- Born: John Hagen Bernecker March 2, 1984 New Orleans, Louisiana, U.S.
- Died: July 13, 2017 (aged 33) Atlanta, Georgia, U.S.
- Cause of death: Head trauma
- Resting place: Metairie Cemetery, New Orleans, Louisiana, U.S.
- Years active: 2009–2017
- Television: The Walking Dead

= John Bernecker =

American stunt performer (1984–2017)

John Hagen Bernecker (March 2, 1984 – July 13, 2017) was an American stunt performer.

== Early life ==
Bernecker was born on March 2, 1984, in New Orleans, Louisiana. He attended the University of New Orleans and Southeastern Louisiana University.

== Career ==
Bernecker worked on over 90 films and television series, including Jonah Hex, Green Lantern, The Hunger Games film series, Logan and The Fate of the Furious. He posthumously appeared in numerous films, such as Black Panther and Game Night.

== Death ==
On July 12, 2017, Bernecker was performing stunts on the television series The Walking Dead. During rehearsal of a stunt, Bernecker fell 20 feet onto a concrete floor, missing a placed safety cushion by "inches", and sustained a severe head injury. This shut down production on the series. He was taken to Atlanta Medical Center and placed on life support. He died from his injuries the following day. His death was the first of two in two months of a stunt performer in North America, followed by the August death of stuntwoman Joi Harris while filming Deadpool 2.

=== Tributes ===
Tributes were paid by people Bernecker worked with, including Walking Dead stars Norman Reedus, Jeffrey Dean Morgan and Lauren Cohan. The premiere episode of the eighth season, "Mercy", the first to air after the accident, was dedicated "In Memory of John Bernecker", along with dedication to George A. Romero who died three days later.
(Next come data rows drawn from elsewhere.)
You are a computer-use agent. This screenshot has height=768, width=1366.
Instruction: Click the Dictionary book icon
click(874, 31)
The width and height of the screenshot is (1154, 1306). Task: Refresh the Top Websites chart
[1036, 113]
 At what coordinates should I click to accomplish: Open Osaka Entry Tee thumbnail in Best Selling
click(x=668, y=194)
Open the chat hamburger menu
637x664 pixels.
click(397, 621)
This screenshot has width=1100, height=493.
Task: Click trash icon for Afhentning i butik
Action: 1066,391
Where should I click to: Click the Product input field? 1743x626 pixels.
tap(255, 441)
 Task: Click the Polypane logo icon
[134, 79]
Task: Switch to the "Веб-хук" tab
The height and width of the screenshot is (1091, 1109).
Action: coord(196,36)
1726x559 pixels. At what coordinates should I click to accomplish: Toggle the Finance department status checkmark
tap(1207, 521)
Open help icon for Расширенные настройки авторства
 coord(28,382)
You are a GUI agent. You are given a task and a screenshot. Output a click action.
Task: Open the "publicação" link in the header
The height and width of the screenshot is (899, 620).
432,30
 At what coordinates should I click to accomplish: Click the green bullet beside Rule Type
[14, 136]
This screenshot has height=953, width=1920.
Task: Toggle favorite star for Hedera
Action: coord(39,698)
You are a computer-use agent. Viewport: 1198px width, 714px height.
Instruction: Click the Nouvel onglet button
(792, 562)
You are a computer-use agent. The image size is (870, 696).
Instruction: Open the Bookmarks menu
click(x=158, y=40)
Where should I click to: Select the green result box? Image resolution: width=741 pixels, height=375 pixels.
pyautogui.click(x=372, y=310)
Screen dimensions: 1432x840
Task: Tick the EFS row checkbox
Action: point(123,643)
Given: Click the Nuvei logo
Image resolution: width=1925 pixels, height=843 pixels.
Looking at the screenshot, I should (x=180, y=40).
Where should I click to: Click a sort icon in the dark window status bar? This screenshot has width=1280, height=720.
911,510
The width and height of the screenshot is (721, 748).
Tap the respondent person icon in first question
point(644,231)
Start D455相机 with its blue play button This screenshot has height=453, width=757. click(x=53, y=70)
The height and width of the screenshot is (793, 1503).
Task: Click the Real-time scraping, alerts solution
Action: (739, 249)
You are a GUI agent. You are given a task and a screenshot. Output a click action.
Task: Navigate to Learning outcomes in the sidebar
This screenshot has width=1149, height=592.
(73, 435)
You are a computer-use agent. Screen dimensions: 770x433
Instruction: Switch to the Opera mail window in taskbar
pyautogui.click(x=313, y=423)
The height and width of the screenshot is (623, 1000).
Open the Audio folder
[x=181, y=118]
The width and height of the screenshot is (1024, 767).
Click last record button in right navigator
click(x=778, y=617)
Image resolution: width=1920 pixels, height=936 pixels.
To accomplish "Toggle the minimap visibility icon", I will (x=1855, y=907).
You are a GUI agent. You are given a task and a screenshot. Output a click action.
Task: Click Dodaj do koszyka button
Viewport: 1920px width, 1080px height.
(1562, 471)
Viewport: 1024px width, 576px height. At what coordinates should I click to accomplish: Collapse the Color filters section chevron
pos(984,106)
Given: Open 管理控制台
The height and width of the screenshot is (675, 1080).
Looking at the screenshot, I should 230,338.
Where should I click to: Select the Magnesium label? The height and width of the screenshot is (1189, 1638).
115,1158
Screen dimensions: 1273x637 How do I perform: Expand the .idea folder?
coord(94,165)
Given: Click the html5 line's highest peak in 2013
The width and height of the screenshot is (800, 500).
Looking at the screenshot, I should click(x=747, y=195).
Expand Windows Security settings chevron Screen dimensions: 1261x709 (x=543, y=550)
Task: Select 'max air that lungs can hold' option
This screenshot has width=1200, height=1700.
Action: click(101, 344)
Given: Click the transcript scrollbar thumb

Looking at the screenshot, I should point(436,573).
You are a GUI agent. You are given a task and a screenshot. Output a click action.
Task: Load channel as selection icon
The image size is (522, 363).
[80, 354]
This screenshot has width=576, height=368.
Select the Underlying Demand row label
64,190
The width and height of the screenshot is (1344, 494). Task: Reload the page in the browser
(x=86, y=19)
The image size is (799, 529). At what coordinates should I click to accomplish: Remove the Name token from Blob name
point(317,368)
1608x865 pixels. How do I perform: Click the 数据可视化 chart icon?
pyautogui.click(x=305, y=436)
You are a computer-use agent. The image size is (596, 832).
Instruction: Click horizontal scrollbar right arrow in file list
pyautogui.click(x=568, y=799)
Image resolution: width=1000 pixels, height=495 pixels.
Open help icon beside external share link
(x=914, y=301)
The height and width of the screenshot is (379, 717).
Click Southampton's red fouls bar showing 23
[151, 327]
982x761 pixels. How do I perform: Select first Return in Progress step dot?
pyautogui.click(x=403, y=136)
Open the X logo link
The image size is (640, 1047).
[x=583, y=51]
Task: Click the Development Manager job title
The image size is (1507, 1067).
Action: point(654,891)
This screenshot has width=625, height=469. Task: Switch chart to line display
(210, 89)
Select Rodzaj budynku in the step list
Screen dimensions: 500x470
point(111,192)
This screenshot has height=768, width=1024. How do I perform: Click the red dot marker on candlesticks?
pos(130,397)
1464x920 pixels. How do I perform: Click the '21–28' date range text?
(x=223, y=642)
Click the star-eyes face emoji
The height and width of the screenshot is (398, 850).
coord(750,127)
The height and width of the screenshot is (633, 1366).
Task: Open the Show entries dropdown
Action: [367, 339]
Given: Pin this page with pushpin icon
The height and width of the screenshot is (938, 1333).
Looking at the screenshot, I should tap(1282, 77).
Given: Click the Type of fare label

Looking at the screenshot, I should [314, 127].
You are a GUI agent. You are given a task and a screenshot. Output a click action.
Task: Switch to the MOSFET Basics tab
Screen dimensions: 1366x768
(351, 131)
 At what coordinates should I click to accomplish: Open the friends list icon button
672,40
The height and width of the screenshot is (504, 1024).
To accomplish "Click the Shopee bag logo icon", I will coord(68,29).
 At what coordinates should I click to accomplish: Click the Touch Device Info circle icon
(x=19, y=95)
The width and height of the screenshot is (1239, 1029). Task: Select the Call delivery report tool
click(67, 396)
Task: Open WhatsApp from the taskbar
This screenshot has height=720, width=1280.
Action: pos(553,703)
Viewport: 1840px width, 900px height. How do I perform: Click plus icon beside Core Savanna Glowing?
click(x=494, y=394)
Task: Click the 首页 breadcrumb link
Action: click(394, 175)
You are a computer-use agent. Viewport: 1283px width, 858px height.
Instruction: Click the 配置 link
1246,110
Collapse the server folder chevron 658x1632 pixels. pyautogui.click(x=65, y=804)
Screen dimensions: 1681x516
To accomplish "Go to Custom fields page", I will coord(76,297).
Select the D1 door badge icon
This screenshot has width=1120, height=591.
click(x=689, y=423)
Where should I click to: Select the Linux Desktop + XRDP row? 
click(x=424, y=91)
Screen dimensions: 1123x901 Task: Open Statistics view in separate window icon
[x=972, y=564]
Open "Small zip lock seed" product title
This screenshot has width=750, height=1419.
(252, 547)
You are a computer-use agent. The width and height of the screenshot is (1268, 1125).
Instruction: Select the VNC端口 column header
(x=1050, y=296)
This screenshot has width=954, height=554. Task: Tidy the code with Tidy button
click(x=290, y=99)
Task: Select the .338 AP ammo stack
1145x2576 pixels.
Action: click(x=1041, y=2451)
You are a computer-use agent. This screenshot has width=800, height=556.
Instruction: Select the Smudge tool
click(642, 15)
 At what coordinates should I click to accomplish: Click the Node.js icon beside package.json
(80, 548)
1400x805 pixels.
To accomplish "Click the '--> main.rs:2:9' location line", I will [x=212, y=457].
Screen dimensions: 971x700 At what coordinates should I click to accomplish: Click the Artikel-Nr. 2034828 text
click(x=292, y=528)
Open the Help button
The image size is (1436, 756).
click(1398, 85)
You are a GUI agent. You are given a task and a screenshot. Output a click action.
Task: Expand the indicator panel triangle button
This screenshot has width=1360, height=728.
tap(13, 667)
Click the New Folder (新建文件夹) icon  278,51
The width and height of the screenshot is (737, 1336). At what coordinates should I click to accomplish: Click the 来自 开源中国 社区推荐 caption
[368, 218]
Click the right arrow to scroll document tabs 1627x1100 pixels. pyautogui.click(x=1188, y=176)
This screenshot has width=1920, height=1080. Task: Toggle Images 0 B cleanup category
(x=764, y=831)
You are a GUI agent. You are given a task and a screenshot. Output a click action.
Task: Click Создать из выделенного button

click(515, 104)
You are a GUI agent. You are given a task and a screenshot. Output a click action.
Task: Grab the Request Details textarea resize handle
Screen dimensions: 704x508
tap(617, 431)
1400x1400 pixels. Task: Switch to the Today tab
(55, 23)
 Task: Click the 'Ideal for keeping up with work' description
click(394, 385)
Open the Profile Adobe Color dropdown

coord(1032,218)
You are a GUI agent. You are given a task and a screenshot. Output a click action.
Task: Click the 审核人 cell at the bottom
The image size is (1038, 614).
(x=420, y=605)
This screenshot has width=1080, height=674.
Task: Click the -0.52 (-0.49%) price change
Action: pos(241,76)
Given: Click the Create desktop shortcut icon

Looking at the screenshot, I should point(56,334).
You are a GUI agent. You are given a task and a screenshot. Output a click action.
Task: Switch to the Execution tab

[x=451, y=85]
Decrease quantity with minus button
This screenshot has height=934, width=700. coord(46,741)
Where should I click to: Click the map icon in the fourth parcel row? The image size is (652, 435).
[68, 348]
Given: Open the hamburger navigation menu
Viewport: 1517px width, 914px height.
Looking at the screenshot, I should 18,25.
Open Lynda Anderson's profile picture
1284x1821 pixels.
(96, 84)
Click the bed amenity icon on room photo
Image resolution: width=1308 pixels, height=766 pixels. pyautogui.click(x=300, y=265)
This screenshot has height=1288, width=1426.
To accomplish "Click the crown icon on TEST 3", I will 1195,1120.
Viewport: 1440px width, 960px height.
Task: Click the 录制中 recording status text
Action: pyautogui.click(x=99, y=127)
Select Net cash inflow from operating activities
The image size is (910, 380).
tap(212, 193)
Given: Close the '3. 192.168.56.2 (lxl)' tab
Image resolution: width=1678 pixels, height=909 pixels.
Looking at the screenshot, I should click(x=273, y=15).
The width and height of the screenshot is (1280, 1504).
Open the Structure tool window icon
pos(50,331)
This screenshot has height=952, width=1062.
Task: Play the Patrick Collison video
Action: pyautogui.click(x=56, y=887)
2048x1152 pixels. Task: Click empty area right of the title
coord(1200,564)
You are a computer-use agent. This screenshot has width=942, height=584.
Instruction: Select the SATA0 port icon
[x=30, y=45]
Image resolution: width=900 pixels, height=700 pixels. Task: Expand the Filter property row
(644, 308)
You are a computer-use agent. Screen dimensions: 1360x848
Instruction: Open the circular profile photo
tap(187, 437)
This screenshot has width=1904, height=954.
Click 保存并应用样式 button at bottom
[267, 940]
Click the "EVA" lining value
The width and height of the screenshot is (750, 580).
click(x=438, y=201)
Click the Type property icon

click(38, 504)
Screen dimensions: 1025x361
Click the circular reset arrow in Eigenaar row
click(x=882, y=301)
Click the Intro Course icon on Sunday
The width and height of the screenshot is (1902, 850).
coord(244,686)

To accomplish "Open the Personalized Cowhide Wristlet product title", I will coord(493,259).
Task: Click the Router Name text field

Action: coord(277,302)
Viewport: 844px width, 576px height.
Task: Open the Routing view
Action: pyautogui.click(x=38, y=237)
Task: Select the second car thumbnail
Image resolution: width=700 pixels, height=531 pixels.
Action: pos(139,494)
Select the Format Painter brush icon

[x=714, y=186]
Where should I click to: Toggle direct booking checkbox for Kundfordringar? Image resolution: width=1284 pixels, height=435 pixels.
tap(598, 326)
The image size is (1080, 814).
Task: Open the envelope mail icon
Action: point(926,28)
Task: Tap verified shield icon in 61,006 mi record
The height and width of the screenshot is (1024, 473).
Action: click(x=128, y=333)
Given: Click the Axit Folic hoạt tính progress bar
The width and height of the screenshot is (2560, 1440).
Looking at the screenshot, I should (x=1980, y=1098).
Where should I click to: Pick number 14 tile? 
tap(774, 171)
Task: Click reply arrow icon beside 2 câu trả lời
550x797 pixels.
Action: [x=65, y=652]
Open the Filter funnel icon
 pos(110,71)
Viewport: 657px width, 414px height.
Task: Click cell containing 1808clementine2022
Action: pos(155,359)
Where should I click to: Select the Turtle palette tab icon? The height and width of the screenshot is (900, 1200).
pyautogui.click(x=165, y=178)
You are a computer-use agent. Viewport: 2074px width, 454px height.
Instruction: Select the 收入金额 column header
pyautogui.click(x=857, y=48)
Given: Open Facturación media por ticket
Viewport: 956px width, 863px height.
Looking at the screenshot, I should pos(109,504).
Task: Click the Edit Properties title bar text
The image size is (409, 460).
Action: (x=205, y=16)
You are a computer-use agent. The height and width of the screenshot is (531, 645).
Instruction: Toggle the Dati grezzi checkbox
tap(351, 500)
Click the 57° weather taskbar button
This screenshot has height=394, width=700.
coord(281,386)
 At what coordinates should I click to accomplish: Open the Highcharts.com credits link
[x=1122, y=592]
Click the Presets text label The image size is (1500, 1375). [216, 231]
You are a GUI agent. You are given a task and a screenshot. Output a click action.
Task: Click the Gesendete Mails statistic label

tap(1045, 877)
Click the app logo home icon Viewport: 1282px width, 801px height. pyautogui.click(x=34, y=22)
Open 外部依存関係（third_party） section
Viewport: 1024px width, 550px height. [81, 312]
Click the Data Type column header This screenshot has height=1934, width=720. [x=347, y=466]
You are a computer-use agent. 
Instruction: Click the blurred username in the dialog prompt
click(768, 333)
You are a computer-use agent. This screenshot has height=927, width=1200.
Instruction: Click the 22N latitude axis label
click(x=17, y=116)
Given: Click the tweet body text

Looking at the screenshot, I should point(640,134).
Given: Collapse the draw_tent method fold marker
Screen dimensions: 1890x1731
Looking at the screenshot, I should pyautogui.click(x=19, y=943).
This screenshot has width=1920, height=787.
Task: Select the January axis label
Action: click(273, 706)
The movie Game Night has a dedication to his memory at the end of the credits. A dedication was also made in his memory in the credits for the series finale of Turn: Washington's Spies. The movie Avengers Of Justice: Farce Wars has a tribute at the end of all the credits.

Bernecker was buried at Metairie Cemetery in New Orleans.

=== Lawsuit ===
Bernecker's parents Susan Bernecker and Hagen Bernecker initiated a lawsuit against AMC and the production companies involved in filming The Walking Dead in January 2018, asserting the companies were negligent in safety precautions for the stunt. The jury trial was held in December 2019, with the jury awarding Bernecker's family in damages after finding that TWD 8, AMC's production company, and Stalwart Films were negligent in Bernecker's death, while clearing AMC of any wrongdoing. This verdict was later repealed by the Georgia Court of Appeals.